## LISTA DE TAREAS
- a) Según el extracto de la página, ¿qué parte del PIB puede llegar a generar el capital humano?
- b) Dispón como tabla Markdown los registros desde su inicio hasta la línea que contiene "(x=357, y=738)", ambas incluidas, sin las líneas en blanco. Usa las columnas «Número» y «Línea del registro».

“La fuente de la riqueza de una nación es la habilidad de su gente”. La frase, que bien podría atribuirse a Adam Smith, es del premio Nobel de Economía James Heckman y es clave para responder cómo Chile puede retomar la senda de crecimiento. Los ingredientes básicos de la creación de riqueza son el conocimiento, el capital físico y el capital humano disponibles. Ese último factor es el responsable de generar hasta la mitad del PIB y de construir oportunidades de desarrollo para las personas.
Para incrementar las habilidades a las que se refiere Heckman, hay que partir por comprender que estas se cogeneran en una cadena compuesta por la familia, la educación formal y el entrenamiento en el empleo. Además, según prueban sus trabajos, en la formación de habilidades cognitivas y no cognitivas el partido se puede perder a edad temprana. Ello, porque probablemente la neuroplasticidad es máxima en la tierna infancia y las madres, los padres o los adultos de la familia del niño pueden nutrir o suprimir la creación de sinapsis en esa etapa.
Es muy importante, entonces, partir temprano. La juventud nos hace más flexibles para adquirir los talentos que nos abren el camino a desarrollar nuevos talentos. Las habilidades fundamentales del “funcionamiento ejecutivo”, como el razonamiento, el autocontrol, la resiliencia, la pasión y la perseverancia, son los que nos mantendrán en el buen camino.

## MATERIAL MOSTRADO
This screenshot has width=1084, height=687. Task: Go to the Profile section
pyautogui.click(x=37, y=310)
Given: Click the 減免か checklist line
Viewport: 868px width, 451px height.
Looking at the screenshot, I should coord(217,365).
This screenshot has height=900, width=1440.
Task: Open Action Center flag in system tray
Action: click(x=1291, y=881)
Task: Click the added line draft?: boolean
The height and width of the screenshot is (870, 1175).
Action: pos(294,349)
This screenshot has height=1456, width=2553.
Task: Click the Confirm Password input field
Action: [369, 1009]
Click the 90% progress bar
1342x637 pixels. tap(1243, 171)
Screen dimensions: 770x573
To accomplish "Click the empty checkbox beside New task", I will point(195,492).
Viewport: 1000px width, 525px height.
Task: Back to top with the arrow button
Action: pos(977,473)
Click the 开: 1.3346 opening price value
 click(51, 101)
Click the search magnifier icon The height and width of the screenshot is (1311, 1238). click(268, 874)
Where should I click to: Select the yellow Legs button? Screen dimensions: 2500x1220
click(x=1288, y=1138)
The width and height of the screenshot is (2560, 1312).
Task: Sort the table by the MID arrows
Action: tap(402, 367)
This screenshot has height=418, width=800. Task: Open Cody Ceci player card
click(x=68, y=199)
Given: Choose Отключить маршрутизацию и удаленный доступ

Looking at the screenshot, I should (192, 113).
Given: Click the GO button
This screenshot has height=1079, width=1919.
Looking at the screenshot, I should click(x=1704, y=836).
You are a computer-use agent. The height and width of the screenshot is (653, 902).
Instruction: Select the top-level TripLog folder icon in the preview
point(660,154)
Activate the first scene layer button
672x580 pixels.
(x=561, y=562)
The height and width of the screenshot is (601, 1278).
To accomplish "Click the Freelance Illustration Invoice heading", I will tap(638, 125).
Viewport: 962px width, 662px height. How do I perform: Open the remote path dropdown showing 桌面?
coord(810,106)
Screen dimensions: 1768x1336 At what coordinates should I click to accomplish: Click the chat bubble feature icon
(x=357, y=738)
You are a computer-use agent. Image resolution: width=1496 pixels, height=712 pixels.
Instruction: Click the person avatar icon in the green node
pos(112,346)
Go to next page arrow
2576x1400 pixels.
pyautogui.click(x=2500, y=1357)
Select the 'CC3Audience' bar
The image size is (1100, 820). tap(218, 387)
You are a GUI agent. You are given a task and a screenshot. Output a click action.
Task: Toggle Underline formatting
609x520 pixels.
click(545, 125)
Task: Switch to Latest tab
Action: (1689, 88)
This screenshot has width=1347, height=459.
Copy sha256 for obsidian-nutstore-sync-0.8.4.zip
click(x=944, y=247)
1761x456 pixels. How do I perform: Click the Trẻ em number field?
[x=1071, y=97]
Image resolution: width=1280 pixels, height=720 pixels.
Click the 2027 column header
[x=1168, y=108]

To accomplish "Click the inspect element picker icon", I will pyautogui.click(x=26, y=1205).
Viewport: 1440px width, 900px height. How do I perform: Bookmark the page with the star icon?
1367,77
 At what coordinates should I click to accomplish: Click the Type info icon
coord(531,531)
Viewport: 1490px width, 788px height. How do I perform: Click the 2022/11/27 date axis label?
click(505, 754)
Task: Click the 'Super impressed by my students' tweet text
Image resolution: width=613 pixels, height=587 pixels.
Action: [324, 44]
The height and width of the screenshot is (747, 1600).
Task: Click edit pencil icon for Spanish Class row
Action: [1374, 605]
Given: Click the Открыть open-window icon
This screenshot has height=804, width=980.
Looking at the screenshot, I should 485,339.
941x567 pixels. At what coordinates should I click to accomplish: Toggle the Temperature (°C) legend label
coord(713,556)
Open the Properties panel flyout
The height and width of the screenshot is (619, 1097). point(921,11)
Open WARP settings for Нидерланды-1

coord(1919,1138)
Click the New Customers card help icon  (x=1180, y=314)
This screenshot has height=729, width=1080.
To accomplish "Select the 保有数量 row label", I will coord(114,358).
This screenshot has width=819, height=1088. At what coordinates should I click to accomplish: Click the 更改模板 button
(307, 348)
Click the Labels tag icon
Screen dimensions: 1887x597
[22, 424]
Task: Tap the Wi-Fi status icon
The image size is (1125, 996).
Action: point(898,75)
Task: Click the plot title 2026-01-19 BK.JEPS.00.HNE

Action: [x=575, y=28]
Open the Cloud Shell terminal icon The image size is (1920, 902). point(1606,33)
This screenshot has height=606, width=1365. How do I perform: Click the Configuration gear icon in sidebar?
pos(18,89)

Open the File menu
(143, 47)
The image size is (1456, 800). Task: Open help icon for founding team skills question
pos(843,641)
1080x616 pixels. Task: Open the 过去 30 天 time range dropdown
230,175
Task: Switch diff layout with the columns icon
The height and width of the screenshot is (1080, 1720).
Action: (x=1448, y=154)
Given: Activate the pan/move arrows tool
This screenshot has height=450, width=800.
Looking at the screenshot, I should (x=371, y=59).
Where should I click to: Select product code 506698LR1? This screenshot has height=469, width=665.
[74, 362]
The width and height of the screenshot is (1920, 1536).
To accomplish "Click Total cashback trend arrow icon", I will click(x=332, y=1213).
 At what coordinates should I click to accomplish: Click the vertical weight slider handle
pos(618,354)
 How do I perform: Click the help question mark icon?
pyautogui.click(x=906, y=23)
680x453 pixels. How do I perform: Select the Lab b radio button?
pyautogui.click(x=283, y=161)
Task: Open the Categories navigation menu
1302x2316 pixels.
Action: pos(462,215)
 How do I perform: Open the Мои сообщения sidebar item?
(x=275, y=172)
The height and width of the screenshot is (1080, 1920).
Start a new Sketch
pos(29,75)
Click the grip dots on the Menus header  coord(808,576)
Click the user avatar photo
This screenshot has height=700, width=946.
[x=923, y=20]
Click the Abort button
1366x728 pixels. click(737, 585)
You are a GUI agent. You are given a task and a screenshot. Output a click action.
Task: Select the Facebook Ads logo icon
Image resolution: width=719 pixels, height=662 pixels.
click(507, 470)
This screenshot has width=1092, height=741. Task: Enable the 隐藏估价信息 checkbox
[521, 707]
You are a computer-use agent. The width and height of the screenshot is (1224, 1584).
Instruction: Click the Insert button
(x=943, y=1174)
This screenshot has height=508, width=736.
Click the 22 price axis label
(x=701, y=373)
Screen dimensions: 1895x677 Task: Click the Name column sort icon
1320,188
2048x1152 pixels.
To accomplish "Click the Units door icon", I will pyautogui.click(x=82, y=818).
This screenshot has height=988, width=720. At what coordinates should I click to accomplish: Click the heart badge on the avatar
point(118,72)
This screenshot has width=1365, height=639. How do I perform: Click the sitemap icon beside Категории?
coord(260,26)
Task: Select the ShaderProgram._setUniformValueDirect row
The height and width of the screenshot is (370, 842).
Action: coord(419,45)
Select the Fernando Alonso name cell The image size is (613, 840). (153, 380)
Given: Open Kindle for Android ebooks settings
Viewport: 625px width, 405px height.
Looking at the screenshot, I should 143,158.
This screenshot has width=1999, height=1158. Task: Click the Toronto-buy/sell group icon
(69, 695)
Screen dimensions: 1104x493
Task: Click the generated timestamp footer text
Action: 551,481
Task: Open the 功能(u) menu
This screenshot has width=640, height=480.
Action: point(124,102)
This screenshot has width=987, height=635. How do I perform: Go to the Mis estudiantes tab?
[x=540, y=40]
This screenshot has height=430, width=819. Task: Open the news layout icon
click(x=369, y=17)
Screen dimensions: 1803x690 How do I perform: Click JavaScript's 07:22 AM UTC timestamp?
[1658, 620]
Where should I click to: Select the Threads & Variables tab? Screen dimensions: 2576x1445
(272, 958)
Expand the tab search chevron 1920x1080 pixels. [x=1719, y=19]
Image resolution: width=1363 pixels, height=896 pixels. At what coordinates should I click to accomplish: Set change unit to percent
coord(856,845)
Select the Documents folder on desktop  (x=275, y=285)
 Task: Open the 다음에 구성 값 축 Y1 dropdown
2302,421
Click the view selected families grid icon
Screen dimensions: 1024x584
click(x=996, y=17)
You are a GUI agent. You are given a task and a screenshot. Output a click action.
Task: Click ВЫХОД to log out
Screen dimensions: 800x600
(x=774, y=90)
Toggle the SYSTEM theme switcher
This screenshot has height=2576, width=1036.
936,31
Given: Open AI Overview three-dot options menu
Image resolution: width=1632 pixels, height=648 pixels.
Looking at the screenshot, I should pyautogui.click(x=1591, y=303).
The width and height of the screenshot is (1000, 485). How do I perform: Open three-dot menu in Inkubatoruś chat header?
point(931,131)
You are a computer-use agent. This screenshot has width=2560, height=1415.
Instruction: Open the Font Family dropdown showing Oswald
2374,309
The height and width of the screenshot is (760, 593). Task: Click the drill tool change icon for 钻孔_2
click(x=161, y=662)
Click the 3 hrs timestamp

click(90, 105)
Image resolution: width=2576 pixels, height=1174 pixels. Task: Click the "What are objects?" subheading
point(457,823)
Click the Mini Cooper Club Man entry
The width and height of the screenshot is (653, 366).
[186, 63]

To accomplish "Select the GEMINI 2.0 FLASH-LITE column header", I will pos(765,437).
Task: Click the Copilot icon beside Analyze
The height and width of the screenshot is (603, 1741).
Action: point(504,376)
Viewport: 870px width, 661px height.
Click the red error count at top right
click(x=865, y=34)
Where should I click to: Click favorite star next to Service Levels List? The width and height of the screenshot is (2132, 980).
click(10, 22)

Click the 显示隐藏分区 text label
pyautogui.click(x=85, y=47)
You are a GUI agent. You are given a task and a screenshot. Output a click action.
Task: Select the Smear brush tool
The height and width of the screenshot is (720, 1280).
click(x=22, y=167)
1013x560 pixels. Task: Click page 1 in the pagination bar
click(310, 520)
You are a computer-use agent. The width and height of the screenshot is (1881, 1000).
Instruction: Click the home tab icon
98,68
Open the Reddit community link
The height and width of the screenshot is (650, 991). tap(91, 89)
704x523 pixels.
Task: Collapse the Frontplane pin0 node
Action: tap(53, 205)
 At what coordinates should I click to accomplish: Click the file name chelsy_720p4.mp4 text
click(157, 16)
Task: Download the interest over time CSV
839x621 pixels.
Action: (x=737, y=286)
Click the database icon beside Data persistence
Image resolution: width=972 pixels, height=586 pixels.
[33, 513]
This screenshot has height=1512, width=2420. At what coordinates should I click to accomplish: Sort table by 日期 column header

## RESPUESTAS DADAS
- a) Hasta la mitad del PIB.

- b)
| Número | Línea del registro |
|---|---|
| 1 | This screenshot has width=1084, height=687. Task: Go to the Profile section |
| 2 | pyautogui.click(x=37, y=310) |
| 3 | Given: Click the 減免か checklist line |
| 4 | Viewport: 868px width, 451px height. |
| 5 | Looking at the screenshot, I should coord(217,365). |
| 6 | This screenshot has height=900, width=1440. |
| 7 | Task: Open Action Center flag in system tray |
| 8 | Action: click(x=1291, y=881) |
| 9 | Task: Click the added line draft?: boolean |
| 10 | The height and width of the screenshot is (870, 1175). |
| 11 | Action: pos(294,349) |
| 12 | This screenshot has height=1456, width=2553. |
| 13 | Task: Click the Confirm Password input field |
| 14 | Action: [369, 1009] |
| 15 | Click the 90% progress bar |
| 16 | 1342x637 pixels. tap(1243, 171) |
| 17 | Screen dimensions: 770x573 |
| 18 | To accomplish "Click the empty checkbox beside New task", I will point(195,492). |
| 19 | Viewport: 1000px width, 525px height. |
| 20 | Task: Back to top with the arrow button |
| 21 | Action: pos(977,473) |
| 22 | Click the 开: 1.3346 opening price value |
| 23 |  click(51, 101) |
| 24 | Click the search magnifier icon The height and width of the screenshot is (1311, 1238). click(268, 874) |
| 25 | Where should I click to: Select the yellow Legs button? Screen dimensions: 2500x1220 |
| 26 | click(x=1288, y=1138) |
| 27 | The width and height of the screenshot is (2560, 1312). |
| 28 | Task: Sort the table by the MID arrows |
| 29 | Action: tap(402, 367) |
| 30 | This screenshot has height=418, width=800. Task: Open Cody Ceci player card |
| 31 | click(x=68, y=199) |
| 32 | Given: Choose Отключить маршрутизацию и удаленный доступ |
| 33 | Looking at the screenshot, I should (192, 113). |
| 34 | Given: Click the GO button |
| 35 | This screenshot has height=1079, width=1919. |
| 36 | Looking at the screenshot, I should click(x=1704, y=836). |
| 37 | You are a computer-use agent. The height and width of the screenshot is (653, 902). |
| 38 | Instruction: Select the top-level TripLog folder icon in the preview |
| 39 | point(660,154) |
| 40 | Activate the first scene layer button |
| 41 | 672x580 pixels. |
| 42 | (x=561, y=562) |
| 43 | The height and width of the screenshot is (601, 1278). |
| 44 | To accomplish "Click the Freelance Illustration Invoice heading", I will tap(638, 125). |
| 45 | Viewport: 962px width, 662px height. How do I perform: Open the remote path dropdown showing 桌面? |
| 46 | coord(810,106) |
| 47 | Screen dimensions: 1768x1336 At what coordinates should I click to accomplish: Click the chat bubble feature icon |
| 48 | (x=357, y=738) |